Doch so klar und eindeutig war die Wirklichkeit auch damals nicht. Selbst Darwin war von schweren Zweifeln geplagt. In sein Tagebuch „The voyage of the H.M.S. Beagle“ schreibt er:
„Was hat denn so viele Spezies und Gattungen ausgerottet? Zuerst drängt es den Verstand unwiderstehlich zum Glauben an eine große Katastrophe, aber um auf solche Art und Weise große und kleine Tiere (…) zu vernichten, müssten wird den ganzen Globus erschüttern. Ein kleines physikalischer Ereignis hätte diese umfassende Vernichtung nicht nur in den beiden Teilen Amerikas, sondern auf der ganzen Welt, nicht hervorbringen können. (…) Bestimmt ist kein Faktum in der langen Geschichte der Welt so erschütternd, wie die weltweite, wiederholte Ausrottung ihrer Bewohner.“

Tatsächlich haben die Geologen die verschiedenen Schichten der Erde nach den darin enthaltenen Tieren und Pflanzen eingeteilt und datiert. Bestimmte Tiere gibt es nur in dieser oder jener Schicht. Sie sind plötzlich verschwunden und die nächste Schicht wird durch eine andere Fauna oder Flora bestimmt. Die Schalen der Ammoniten sind z.B. typisch für die Kreidezeit, im nachfolgenden Tertiär sind sie nicht mehr zu finden. Ihr Verschwinden ist so plötzlich, dass es sich nicht mit einer allmählichen Umwandlung in andere Arten erklären lässt, sondern nur mit einer katastrophalen Vernichtung.

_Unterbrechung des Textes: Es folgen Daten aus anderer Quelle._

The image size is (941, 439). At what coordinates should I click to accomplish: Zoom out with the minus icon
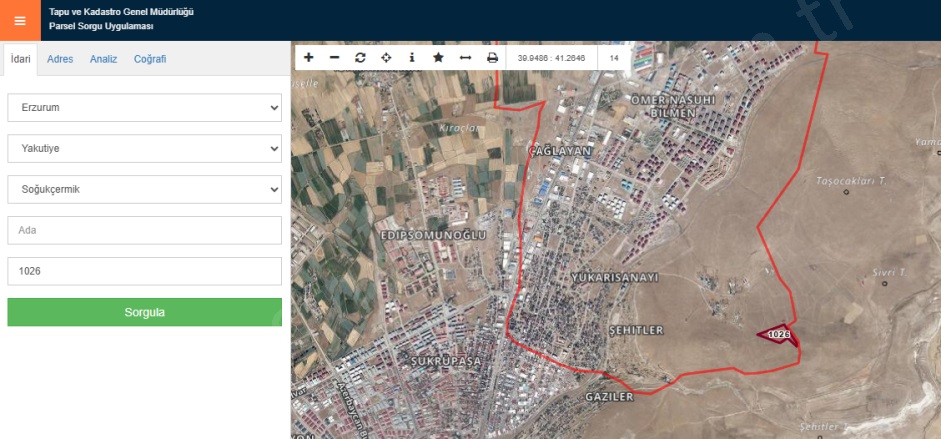click(x=334, y=58)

Dies war schon vor Hundert Jahren bekannt, doch passte es nicht in das damalige Weltbild von einer „uniformen Evolution“. Diese und die Abstammungslehre waren damals verständliche Reaktionen gegen eine Bevormundung durch die Kirche mit ihrer Schöpfungsgeschichte. Der göttliche Schöpfer, der diese Welt in sechs Tagen erschaffen haben sollte, wurde nun ersetzt durch das Prinzip des „Zufalls“ und der „Auslese des Bestangepasstesten“, Mechanismen, die die Entwicklung der Tiere bis hin zum Menschen ganz allmählich und automatisch vorangetrieben haben sollten. Weltweiten Katastrophen hatten in diesem Konzept keinen Platz. Sie stellten eine Bedrohung dar für den damals aufkommenden Fortschrittsglauben. Ein Eingeständnis von weltweiten vergangenen Katastrophen hätte bedeutet, dass auch diese Welt endlich sein könnte, dass es Eingriffe geben könnte ob von Gott oder vom Kosmos die außerhalb der Kontrolle durch den Menschen liegen. Und gerade darum ging es der Wissenschaft in diesen letzten Hundert Jahren: um Kontrolle und Beherrschung der Natur.

Aus diesem selbstherrlichen Weltverständnis heraus begann nun die industrielle Revolution, eine schrankenlose Ausbeutung der Erde und schließlich die Zerstörung der Lebensgrundlage selbst. Hundert Jahre Fortschrittsglaube, Hundert Jahre Verdrängung von Katastrophen haben die Menschheit an den Rand der in diesem Fall selbst gemachten Katastrophe gebracht.

Dieses Gefühl, trotz aller wissenschaftlichen Anstrengungen, nun am Ende allen Fortschritts angelangt zu sein, hat jetzt auch die Wissenschaftler erreicht. Sie begannen die uns bevorstehenden ökologischen Zusammenbrüche mit ihren Computern zu berechnen (Global 2000 „Bericht an den Präsidenten“ Frankfurt 1980). Sie erstellen Modelle dazu, wie sich das Klima nach einem Atomkrieg verändern würde (Max Planck Institut, Mainz) Um Vergleiche für ihre Zukunftsmodelle zu haben, erforschen sie jetzt auch die vergangenen Katastrophen der Erdgeschichte.